I thought it was a funny read (and I certainly don't agree with everything, even if some snark remarks gave me a good laugh). I wonder if the style guide has been written by Linus, which would make sense to me.


With the target being the, what?, 5 people?, that enjoy following the GNU coding standards.


The Kernel coding style wasn't written a week ago. The first I read it, more than a decade ago, the GNU coding standards did matter and I remember feeling quite hurt by that (in a good way, since I don't think anybody took it that seriously).

Matter of fact, the GNU coding standards still matter (to a certain extent) to many of us, and you would be thankful that they did, since it's the basis that provides consistency among GNU (and non GNU) command line apps, for example.

The GNU coding standards is an extensive document which doesn't only talk about how to write C code, but also how to talks about how to design software consistent with the GNU principles (command line user interfaces, options, stdin/stdout behaviour, etc).

Personally I take the kernel coding style as a whole different thing. It's a short guide on how to write consistent code for the linux kernel. And full of good opinionated choices in my opinion. Its scope is very different from that of the GNU coding standards (which, I'd say, is focused towards writing userland programs which the user will interact with).

Also, remember that GNU wanted (wants?) to create an OS, not just a kernel, so I guess we can read their guidelines as something similar to Apple's human interface guidelines for devs :)


I've always thought of the GNU coding standards as an, IMO, ugly and hardly readable way of formatting C code. I didn't realize there was this much to it.

Thanks for enlightening me.


I am glad that for Go there is `go fmt` which predefines some of the issues mentioned in the article. Thus there is "one global coding style for Go". It's another matter if one likes it or not.


I don't see why there couldn't be a `kernel fmt` tool. In this day and age, we should really be beyond having to worry about things like hmm, what was the brace style in this project again, and should all if/while/for have mandatory braces?.


The kernel has a perl script called 'checkpatch.pl'[0] which can check if code is formatted correctly. The Kernel coding style isn't actually enforced 100% though, which makes it a bit more iffy. Not all the code in the kernel actually follows the same style (IIRC, there's at least one sub-system that uses a slightly different style, I think 'net' maybe?), and so 'checkpatch' is recommended but may not be the be-all end-all in every situation.

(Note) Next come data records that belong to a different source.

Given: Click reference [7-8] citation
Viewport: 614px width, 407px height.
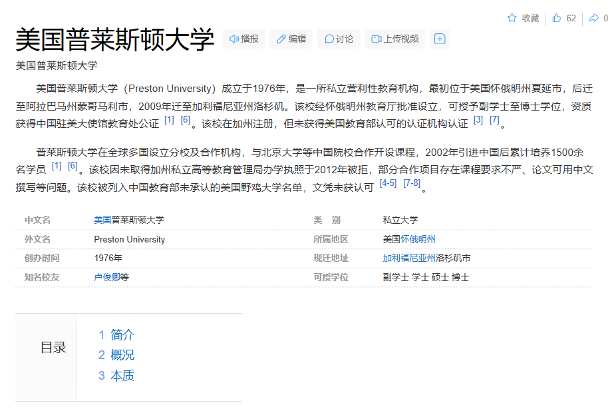Looking at the screenshot, I should [x=412, y=183].
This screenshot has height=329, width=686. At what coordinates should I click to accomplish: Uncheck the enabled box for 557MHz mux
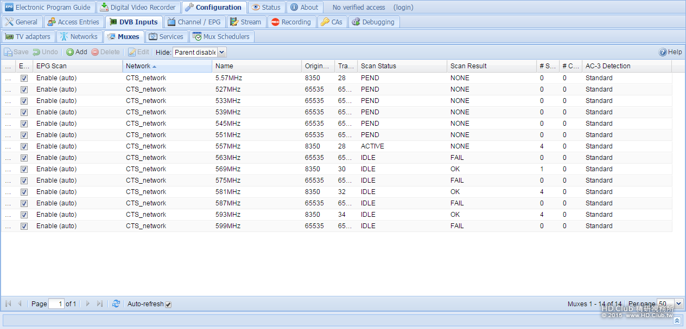click(x=24, y=146)
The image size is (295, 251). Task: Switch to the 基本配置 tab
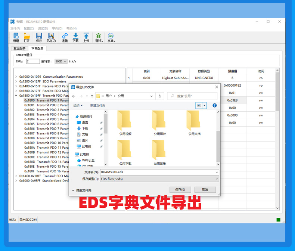[x=19, y=49]
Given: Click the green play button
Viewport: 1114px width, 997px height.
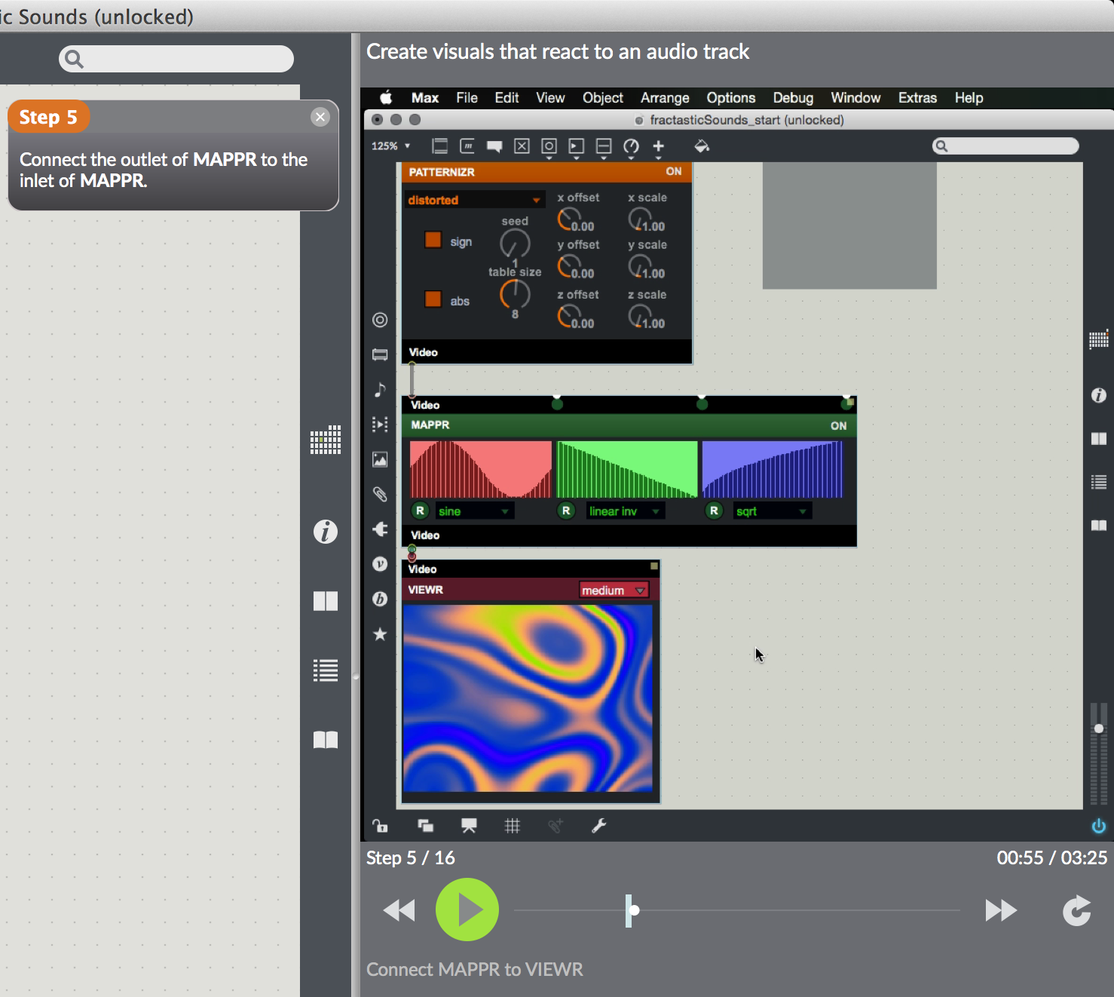Looking at the screenshot, I should click(467, 910).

[0] https://github.com/torvalds/linux/blob/master/scripts/checkp...


That would be "astyle --style=linux" for example.


Or lindent, which I think is mentioned in the kernel style guide (it's a shell script that calls indent with set parameters).


Sadly, running Lindent on almost any existing source file in the tree will produce dozens of spurious diff hunks due to most other people manually formatting their code, so Lindent is quite useless in practice.

It really does bother me how much of the coders' and code reviewers' bandwidth in the kernel community is wasted due to these silly formatting issues. In most IDE-using communities these problems were solved a long time ago, by the IDE autoreformatting your code on commit, with no exceptions.


Linus could easily do "lindent reformat" commit every once in a while or even automate it. It seems they do not care that much for the styleguide?


Linus shuns commits that do nothing by reformat code. However, if you go in and make a change, then you'll probably get marked down by the maintainer if you don't fix up the formatting at that time.


"Get a decent editor and don't leave whitespace at the end of lines."

Trailing whitespace always raises a huge red flag for me whenever I look at someone's code. It's not just sloppy, it often makes diff output so noisy you can't detect real changes to the code.


I understand that it would be bad to introduce whitespace-only changes, but why would whitespace at the end of the line that doesn't break the 80 character limit be a problem otherwise? Sure, git colors them red in its diffs, but that is kind of a circular reasoning.

E.g. in this diff

  0a1
  > k=2 
  2c3,4
  <     print(i)
  ---
  >     k*=k 
  >     print(k)
you don't even see the spaces after "k=2" and "k*=k".


Who cares? Get a decent editor that doesn't give a crap if there's invisible whitespace at the end of a line.


As the top commenter said, the problems do not end with choosing a good editor and fixing its display methodology. Git and many other VCSs create noisy diffs whenever space is added and forgotten, which ultimately complicates the life of developers that want to review changes. Even if your editor were able to make display diffs in a clean way, you would still have a dirty history when for instance using less/more or other tools (not to mention the merging issues problem).


> Git and many other VCSs create noisy diffs whenever space is added and forgotten, which ultimately complicates the life of developers that want to review changes.

That's because Git is stupidly opinionated about end-of-line whitespace, having been written by .... Linus.


Right, but that's only half of the robustness principle.


or run perl -e s/(.*)\s+$/$1/g


>Encoding the type of a function into the name (so-called Hungarian notation) is brain damaged - the compiler knows the types anyway and can check those, and it only confuses the programmer. No wonder MicroSoft makes buggy programs.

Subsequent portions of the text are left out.